Now, as anyone who knows me well will tell you, I'm not good at hearing the words of songs, and Olli is always saying "but you must know the words!" to various things, and I so don't, because I just don't hear them properly.

Also, to be fair, in our house in those days there was no pop music: the Communist simply didn't believe in it and it would have been too much like hard work to try to listen to any of it on the radio with him grumbling along about "What's that rubbish?" all the time.

I just heard things in passing, on friends' radios, or friends' record players, at their houses. There was of course no internet in those days so I never learned much about what I was listening to. I never really caught up.

So it was only fairly recently - perhaps five years ago - that I worked out that some of The Move, with pianist Jeff Lynne, evolved into The Electric Light Orchestra, or ELO, which was another favourite of mine, and still is.

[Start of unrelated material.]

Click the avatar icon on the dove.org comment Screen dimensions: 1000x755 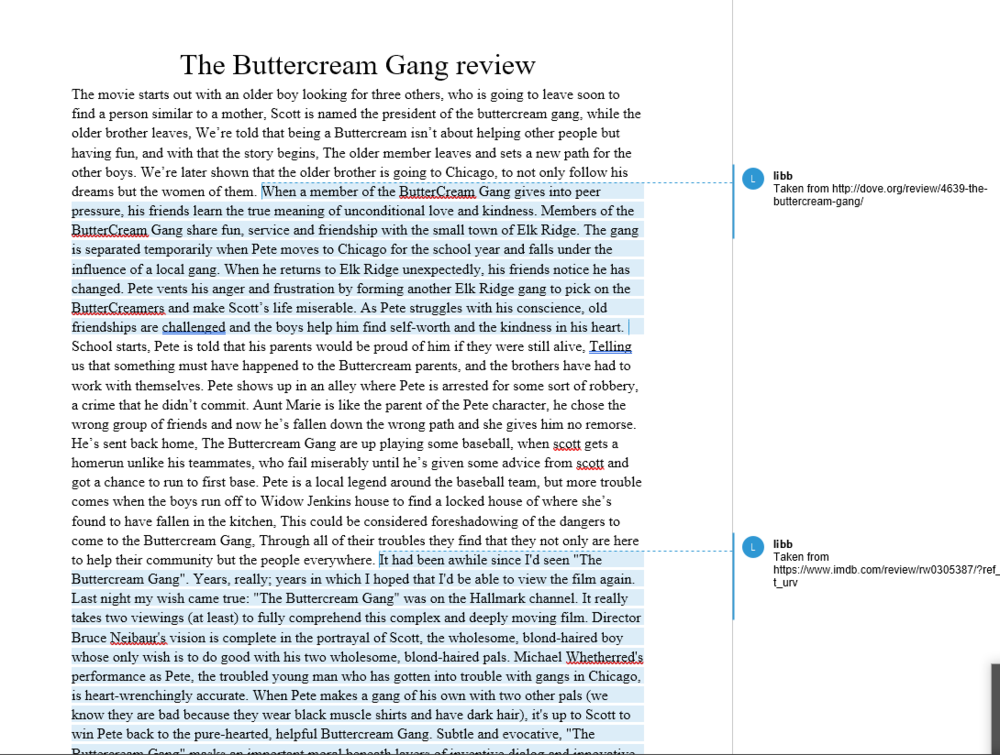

And it was at about the same time that I worked out that Carl Wayne was not singing what I'd always thought he was singing.

Here he is, singing it.



So what comes after "Feel the power of the rain" then? I could never hear it and always thought it was some Sixties flower-powery too-much-dope inspired line "Kicketty Koo."

Then, years and years later, I heard it again. A moment of revelation.

He's singing "Keeping me cool."

And so it remained until a brief moment of panic when I googled the lyrics tonight and found that someone else thinks he's singing "Keeping me good."

But they're wrong! Surely they're wrong! Then I found that another site had "Keeping me cool" too. Phew.

Sadly, Carl Wayne - whom I always rather fancied with his Sixties hair and that moustache - is dead now. But you know how it is on Youtube. Once you start with Flowers in the Rain you're on to Blackberry Way and then off onto ELO and then it's two hours later.

One thing I know is, I still like that music. It's music to be happy to. Kicketty Koo.